Save the surface and you save all—but then, just for an instant, Cornelia touched below the surface. She gave Margaret a direct look that undid all her previous appearance of blindness, and said, “I haven’t dared ask if you mind this. Coming here, I mean.”

“Don’t be foolish,” said Margaret lightly. She saw Cornelia flush unhappily and, for the moment, didn’t care. She opened the door and the clear spring day came slicing into the room, across waxed floors and Oriental scatter rugs to the fluid white adobe fireplace with the beaded birds on the mantel above it. “Better go, it sounds as though Philip’s counting to ten.”

She would not hide from Philip, but neither did she want her hand in his, even for an automatic instant. She compromised by standing on the flagstoned porch while Cornelia walked down the steps and across the lawn to the waiting car. Philip, bare-headed in the sun, took his wife’s arm and handed her into the car. Back on the driver’s side, he looked up at Margaret, smiling, and threw up a hand in salute. “See you on the twentieth, Mag. Take care.”

The “Mag” had slipped out; he was the only one who had ever called her that. It was a shock to realize that memory could be so one-sided. “Take care yourself,” she called back, and waved to Cornelia’s ducked-down face through the windshield as the car edged out of the drive, and she stepped into the house again. The pale shining day vanished, the dim elegance of the immense living room surrounded her. The beaded peacocks glowed against the white chimney, the rosewood grandfather clock across what seemed to be acres of floor chimed eleven—and somewhere, water was running. Margaret took a long breath, recalling herself to the guardianship of a rented house and a strange child, and called, “Hilary . . . ?”

Even though—or perhaps because—Cornelia was her sister, it was difficult for Margaret to go over, in imagination, the scene that must have taken place between Cornelia and Philip when, with all plans made for the vacation the doctor had recommended after Cornelia’s severe bout of flu, the housekeeper they had arranged for had fallen and broken a hip.

“Well, that’s that,” Cornelia would have said—close to tears, probably, because she was still weak. It wasn’t only a question of Hilary, the daughter of friends of Philip’s who were trying a reconciliation in Mexico City; the house was not a house to lock the door upon lightly.

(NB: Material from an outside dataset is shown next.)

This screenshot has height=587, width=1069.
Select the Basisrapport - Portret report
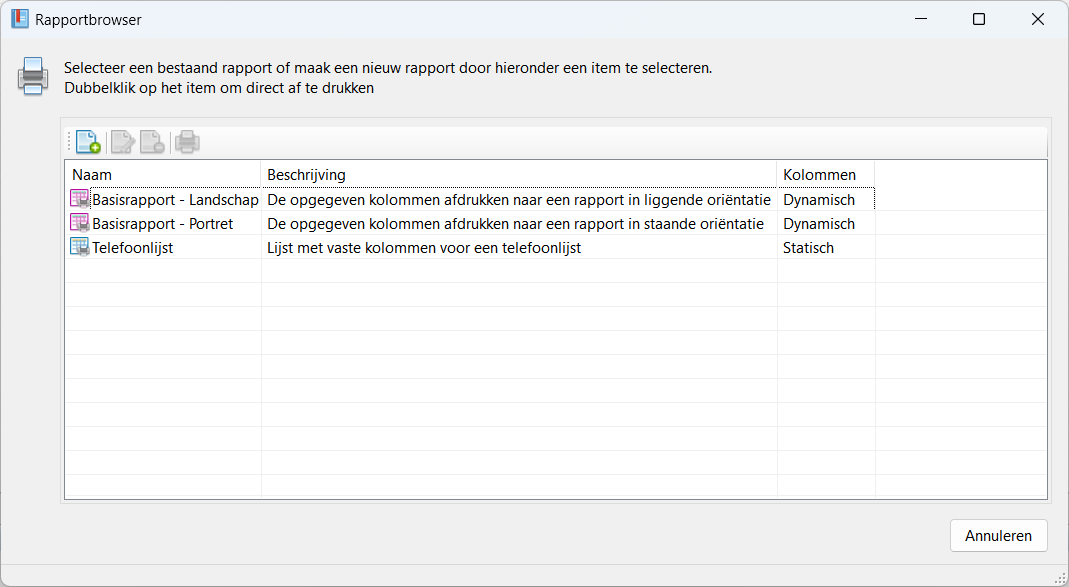point(162,223)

There was the antique furnace to be considered, the paintings, the locked closets and cupboards full of Mrs. Foale’s silver and valuable china. You took on, in a rented house, all the responsibilities of the owner, and if it were left invitingly dark for night after night, while newspapers accumulated visibly on the front lawn, you asked for trouble.

It was certainly Philip who would have thought of Margaret.

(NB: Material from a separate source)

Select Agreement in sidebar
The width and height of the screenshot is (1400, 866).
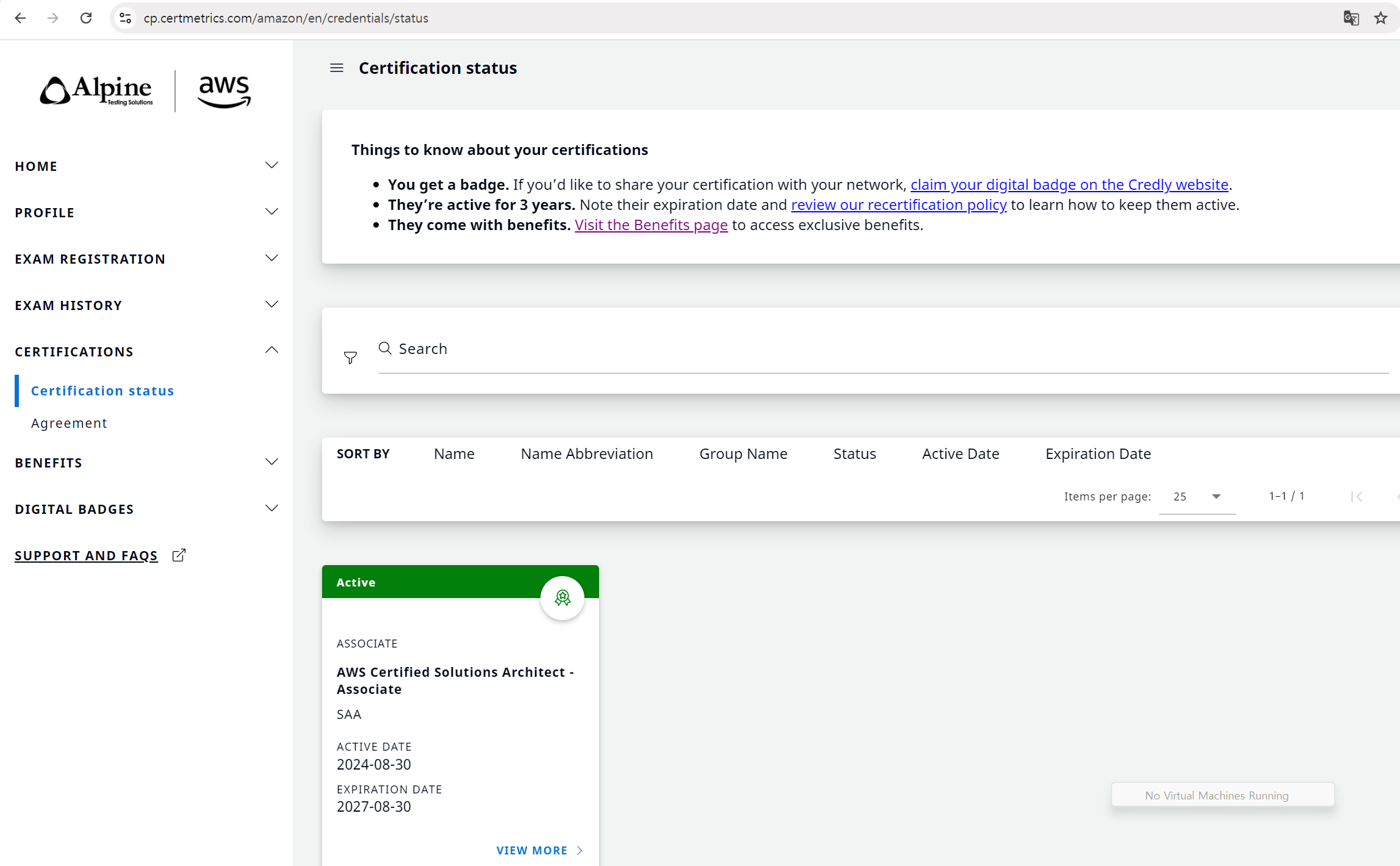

Even through the happy blindfold of six months of marriage, Cornelia would have been shocked at that. “Margaret? Oh, Philip—”

“She’s your sister, isn’t she? If she knew you’d been ill, and hadn’t been able to get away, and had a relapse just because you wouldn’t ask her—”

“Yes, I know, but. . .”

They would have argued it back and forth then.